#### [Directive]
Rewrite the material below, swapping "Instruction" for "Command" everywhere it appears and changing nothing else. Leave the pictures out of your answer.

#### [A block of data]
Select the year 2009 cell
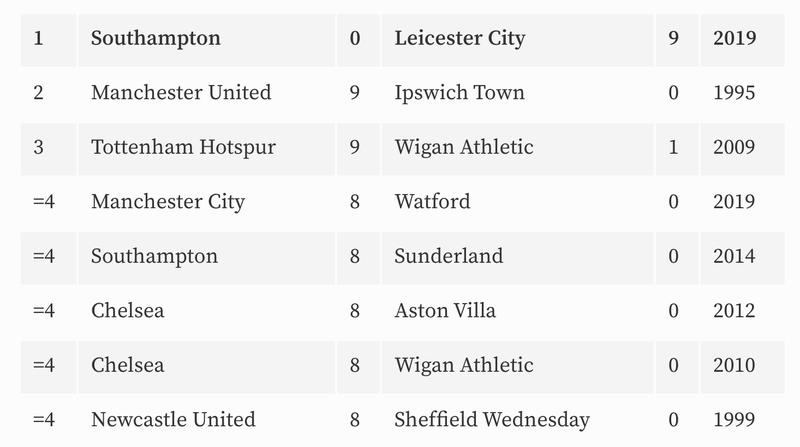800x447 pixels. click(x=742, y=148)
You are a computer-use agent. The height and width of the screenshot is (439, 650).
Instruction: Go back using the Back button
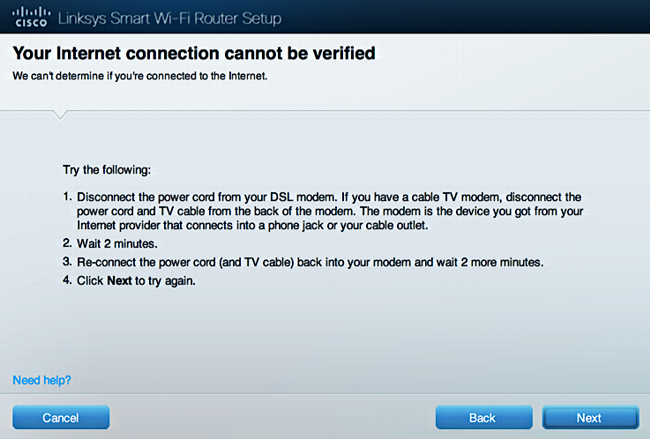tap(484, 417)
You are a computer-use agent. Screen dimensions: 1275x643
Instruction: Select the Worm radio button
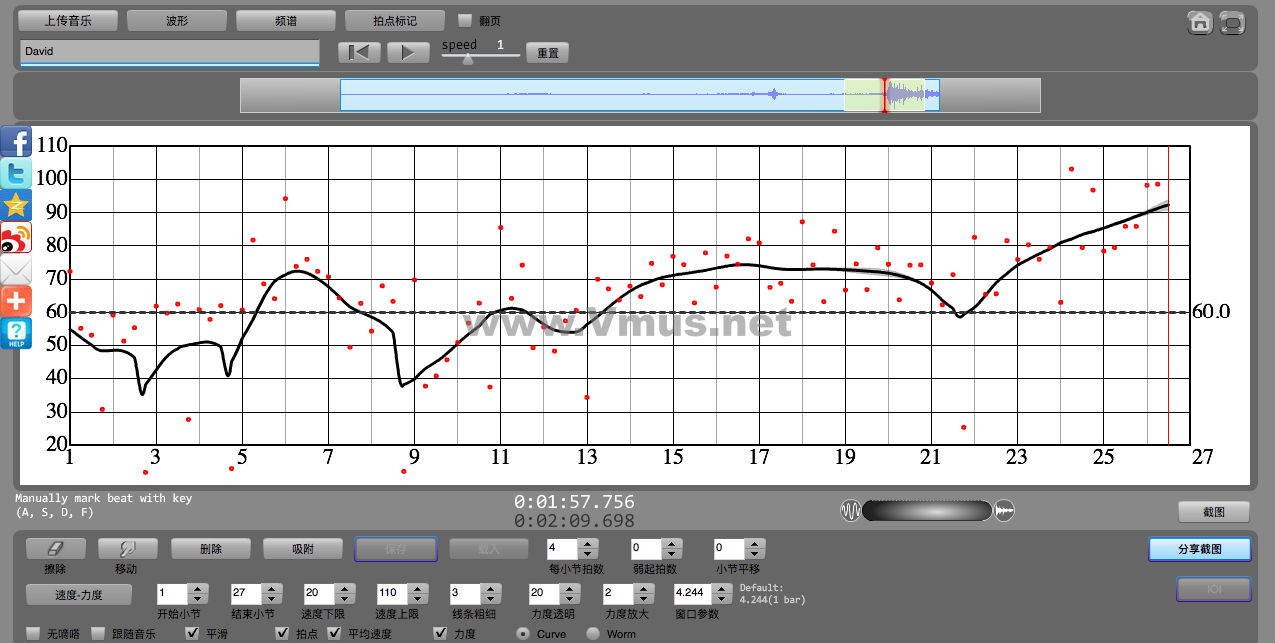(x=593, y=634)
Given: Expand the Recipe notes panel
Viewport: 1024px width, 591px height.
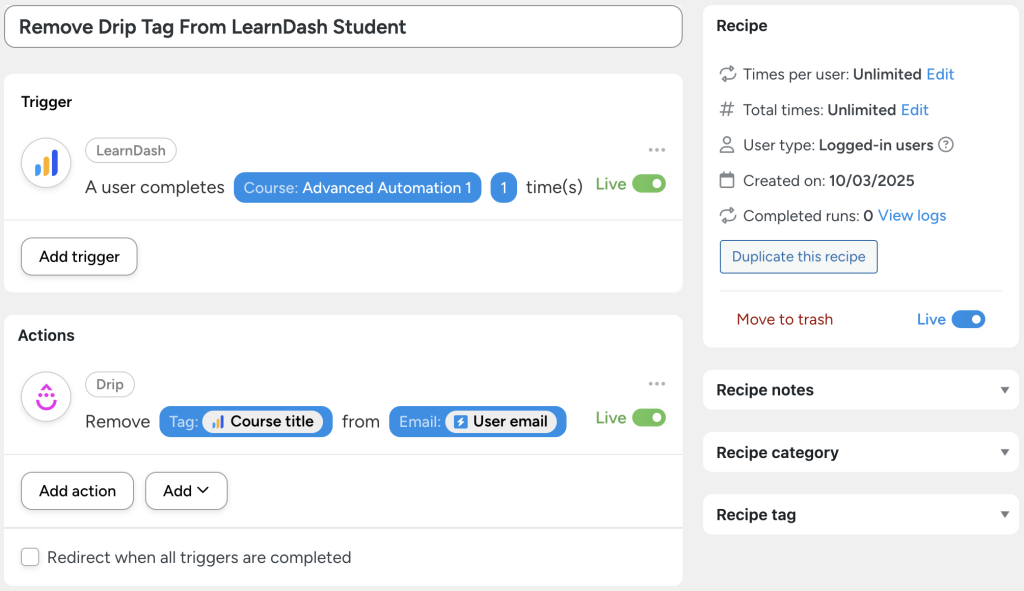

#### [Output]
Select the year 2009 cell
800x447 pixels. click(x=742, y=148)
You are a computer-use agent. The height and width of the screenshot is (439, 650).
Command: Go back using the Back button
tap(484, 417)
You are a computer-use agent. Screen dimensions: 1275x643
Command: Select the Worm radio button
(x=593, y=634)
Given: Expand the Recipe notes panel
Viewport: 1024px width, 591px height.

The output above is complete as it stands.